With 16 years as the speaker under his belt, legislators and political observers might indeed wonder why Wang is only becoming enthusiastic for the subject of legislative reform just about a month and a half before an election which the KMT looks bound to lose.
Ker rightly pointed out that for two decades, the DPP has been the major force in pushing for reforms while the KMT has tried to stall them. The opposition caucus leader said the last few weeks of the existing Legislative Yuan was not the time to be pushing for such major reforms.
There is no doubt that the public has been deeply dissatisfied with the performance of the Legislative Yuan for a long time, but waiting until the final weeks of a Legislature which is bound to be thoroughly reshaped at the next election to push through reforms looks far too motivated by electoral gain.
As Ker pointed out, reforms of such reach and magnitude should be well prepared, and not just pushed out in front of the public at short notice. The KMT has been in power for the last seven years at least, so it has had more than plenty of time to push through the necessary reforms, yet it has chosen not to do so.
Trying to present a reformist image to the public now is unlikely to fool anybody. On the contrary, it will trigger allegations of procrastination and hypocrisy. If the Legislative Yuan needs to be reformed, and most people agree it does, why wait 16 years, or seven years, before taking action, almost when it is too late?
Whatever Wang’s proposals and the wide agreement on the need for reform, there is hardly any consensus on what exactly will increase the efficiency of the body. In the past, the formula for a better Legislative Yuan was seen as altering its size and its election system.
After the ending of martial law in 1987, it was more than logical that the then-vast majority of lawmakers supposedly elected in Mainland China and still representing those areas would be sent into retirement. However, in the following years, the size was cut down, then enlarged again before being cut by half again.
In addition, the system where a ream of top vote-getters in each election district, some times as many as nine or more, was elected, was converted to a first-past-the-post system, where one winner takes the only seat available in the district. While the new method was also expected to increase efficiency, in the end it failed to do so, with an over-representation of the ruling camp as a result. In the first legislative election following the introduction of the system, all eight seats in the capital Taipei were taken by the KMT, with only one DPP candidate winning in 2012.
The question remains which electoral system would deliver the best reflection of public opinion as well as further efficiency the most at the full assembly.
KMT Chairman Eric Liluan Chu has only promised that if elected president, he would allow lawmakers to vote on his choice of premier. The method has been tried before and discarded, so the question is again why Chu came up with this issue just before the new Legislative Yuan is to be elected.

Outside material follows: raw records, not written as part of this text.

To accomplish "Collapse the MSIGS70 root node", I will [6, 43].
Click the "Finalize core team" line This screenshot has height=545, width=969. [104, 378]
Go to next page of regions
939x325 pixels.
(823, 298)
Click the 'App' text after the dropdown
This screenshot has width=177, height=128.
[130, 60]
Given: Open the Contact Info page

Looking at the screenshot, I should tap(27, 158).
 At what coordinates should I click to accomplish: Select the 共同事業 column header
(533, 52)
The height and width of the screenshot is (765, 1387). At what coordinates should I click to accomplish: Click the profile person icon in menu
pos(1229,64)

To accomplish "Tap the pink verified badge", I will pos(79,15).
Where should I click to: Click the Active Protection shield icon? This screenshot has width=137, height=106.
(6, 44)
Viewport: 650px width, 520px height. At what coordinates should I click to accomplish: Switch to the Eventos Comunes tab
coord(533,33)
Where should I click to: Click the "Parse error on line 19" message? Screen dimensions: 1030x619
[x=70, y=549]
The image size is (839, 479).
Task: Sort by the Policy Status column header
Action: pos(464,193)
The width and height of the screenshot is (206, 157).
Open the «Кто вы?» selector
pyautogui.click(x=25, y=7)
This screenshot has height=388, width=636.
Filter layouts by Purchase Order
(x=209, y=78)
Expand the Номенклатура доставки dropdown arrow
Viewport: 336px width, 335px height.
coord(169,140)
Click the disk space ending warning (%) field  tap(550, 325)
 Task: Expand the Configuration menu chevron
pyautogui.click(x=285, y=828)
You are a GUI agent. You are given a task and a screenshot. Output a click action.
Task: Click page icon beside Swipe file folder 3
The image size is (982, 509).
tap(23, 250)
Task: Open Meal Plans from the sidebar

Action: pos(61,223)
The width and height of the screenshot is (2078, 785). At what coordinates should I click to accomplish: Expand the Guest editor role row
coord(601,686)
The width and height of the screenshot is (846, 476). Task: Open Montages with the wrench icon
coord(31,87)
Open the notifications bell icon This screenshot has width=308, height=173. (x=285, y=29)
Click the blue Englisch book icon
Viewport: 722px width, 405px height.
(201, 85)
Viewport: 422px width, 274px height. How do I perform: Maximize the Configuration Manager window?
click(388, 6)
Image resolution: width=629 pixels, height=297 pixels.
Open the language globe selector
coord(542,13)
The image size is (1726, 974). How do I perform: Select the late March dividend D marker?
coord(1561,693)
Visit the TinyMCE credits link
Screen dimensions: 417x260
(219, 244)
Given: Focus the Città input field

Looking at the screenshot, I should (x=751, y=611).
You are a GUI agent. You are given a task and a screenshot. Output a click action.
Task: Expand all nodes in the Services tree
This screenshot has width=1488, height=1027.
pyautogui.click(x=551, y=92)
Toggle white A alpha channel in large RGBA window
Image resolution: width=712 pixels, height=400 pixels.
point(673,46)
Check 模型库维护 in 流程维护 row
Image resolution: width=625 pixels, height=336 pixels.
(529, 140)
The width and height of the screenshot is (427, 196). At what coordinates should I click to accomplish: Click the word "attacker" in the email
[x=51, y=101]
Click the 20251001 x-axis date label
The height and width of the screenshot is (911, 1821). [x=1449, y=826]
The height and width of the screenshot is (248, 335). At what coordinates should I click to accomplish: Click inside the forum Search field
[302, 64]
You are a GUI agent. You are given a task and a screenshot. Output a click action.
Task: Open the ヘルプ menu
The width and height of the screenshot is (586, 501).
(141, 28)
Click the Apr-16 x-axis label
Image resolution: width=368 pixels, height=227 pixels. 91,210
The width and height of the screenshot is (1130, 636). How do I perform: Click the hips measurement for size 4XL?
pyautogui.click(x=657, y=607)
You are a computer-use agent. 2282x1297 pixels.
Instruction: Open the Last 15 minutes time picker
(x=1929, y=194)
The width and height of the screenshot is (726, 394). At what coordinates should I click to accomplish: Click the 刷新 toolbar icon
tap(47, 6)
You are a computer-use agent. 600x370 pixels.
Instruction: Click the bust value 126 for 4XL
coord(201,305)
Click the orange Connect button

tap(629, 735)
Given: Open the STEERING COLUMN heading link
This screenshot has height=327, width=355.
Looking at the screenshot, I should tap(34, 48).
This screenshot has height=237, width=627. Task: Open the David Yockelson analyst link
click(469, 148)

There is also the question of how interested the public at large is in the issue of legislative reform. Voters are more likely to be concerned about electing an efficient government which listens to the public and reinvigorates the economy, while redressing the wrongs of the past years such as the widening gap between rich and poor and the over-reliance on China. If the reform of the Legislative Yuan can contribute to those changes, the public will welcome any proposals.
As the new representatives of public opinion, the new majority at the Legislative Yuan and the new president to be sworn in on May 20 should have the right to decide which changes are necessary.